‘Worrying’ rise in deaths of environmental activists
- Murder rate of environmental activists doubled in 15 years: study
- Around 75 per cent of the deaths that occurred between 2002 and 2017 were in Latin America.
- Corruption played a significant part in the murders, researchers say
Between 2002 and 2017, 1,558 ‘environmental defenders’ were killed across 50 countries, with 75 per cent (1,171) of those in Latin America, according to the study published in the journal Nature Sustainability.
Scientists from the universities of Queensland, Australia, and Oxford and Sussex, in the United Kingdom, said those killed were protecting land, forests, water and other natural resources. They included community activists, lawyers, journalists, members of social movements, aid workers and indigenous people.
Researchers said the violence was mostly linked to the mining industry and agribusiness, resulting from conflicts over natural resources such as wood, water or minerals.
“The strong demand for natural resources combined with a weak rule of law makes Latin America one of the worst regions in the world on this issue.”

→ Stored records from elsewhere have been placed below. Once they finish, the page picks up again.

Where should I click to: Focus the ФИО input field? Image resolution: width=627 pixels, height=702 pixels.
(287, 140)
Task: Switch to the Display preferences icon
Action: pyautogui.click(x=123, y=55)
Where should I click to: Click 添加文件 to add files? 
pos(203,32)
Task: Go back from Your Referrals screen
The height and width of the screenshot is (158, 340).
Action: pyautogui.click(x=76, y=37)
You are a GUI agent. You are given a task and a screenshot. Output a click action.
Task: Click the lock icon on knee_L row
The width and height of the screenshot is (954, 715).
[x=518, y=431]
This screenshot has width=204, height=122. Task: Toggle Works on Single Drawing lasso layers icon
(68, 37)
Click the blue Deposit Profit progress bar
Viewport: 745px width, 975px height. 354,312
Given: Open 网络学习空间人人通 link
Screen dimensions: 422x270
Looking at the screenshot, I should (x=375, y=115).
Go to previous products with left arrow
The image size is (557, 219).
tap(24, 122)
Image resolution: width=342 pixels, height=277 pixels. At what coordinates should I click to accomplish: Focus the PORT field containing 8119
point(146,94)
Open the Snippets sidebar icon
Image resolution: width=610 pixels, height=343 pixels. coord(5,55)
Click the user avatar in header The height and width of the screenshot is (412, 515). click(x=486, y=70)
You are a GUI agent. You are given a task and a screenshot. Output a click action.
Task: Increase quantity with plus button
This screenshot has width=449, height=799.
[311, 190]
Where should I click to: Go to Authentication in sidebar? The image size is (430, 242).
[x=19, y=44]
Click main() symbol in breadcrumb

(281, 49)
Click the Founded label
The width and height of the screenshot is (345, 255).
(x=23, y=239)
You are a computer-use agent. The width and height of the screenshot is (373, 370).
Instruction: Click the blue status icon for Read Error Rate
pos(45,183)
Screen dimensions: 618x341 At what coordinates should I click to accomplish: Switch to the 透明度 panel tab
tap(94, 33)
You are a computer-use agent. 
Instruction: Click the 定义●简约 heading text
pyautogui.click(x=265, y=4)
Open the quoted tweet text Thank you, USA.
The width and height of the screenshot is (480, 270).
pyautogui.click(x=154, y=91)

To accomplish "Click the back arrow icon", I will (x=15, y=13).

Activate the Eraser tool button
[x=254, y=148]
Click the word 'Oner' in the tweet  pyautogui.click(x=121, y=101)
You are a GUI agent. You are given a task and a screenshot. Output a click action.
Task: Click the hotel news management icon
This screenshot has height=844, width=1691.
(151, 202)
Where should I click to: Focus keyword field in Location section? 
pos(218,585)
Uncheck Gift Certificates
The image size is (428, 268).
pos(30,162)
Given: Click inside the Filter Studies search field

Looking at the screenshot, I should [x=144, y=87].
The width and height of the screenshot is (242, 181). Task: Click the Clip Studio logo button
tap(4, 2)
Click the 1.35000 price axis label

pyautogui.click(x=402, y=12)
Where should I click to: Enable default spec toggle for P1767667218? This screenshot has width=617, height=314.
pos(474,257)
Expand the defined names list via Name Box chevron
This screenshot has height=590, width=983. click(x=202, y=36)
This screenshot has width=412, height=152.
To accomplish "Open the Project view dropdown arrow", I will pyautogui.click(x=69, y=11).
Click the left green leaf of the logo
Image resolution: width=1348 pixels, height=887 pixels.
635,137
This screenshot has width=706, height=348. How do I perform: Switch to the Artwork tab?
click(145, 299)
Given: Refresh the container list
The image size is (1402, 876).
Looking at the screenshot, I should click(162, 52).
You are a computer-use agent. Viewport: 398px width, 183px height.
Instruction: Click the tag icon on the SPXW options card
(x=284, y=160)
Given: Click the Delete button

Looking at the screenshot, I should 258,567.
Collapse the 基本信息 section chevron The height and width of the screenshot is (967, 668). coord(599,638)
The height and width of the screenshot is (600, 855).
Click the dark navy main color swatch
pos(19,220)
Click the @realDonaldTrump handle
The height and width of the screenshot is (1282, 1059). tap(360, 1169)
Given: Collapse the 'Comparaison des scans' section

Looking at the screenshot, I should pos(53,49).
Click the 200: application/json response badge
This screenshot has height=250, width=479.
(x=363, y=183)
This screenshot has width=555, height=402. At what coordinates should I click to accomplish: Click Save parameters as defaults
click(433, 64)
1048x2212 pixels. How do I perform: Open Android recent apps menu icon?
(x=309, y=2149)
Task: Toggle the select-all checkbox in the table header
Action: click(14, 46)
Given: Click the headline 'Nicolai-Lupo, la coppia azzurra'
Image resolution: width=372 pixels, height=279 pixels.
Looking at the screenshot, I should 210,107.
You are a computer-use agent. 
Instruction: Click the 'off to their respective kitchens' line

Nathalie Butt, University of Queensland, Australia
According to the investigation, of the 16 Latin American countries that constitute three quarters of the deaths, Brazil tops the list with 609 murders, followed by Colombia (164), Honduras (138), Peru (79), and Mexico (66). The only country outside the region that reached this level of violence, the report said, was the Philippines with 192 deaths.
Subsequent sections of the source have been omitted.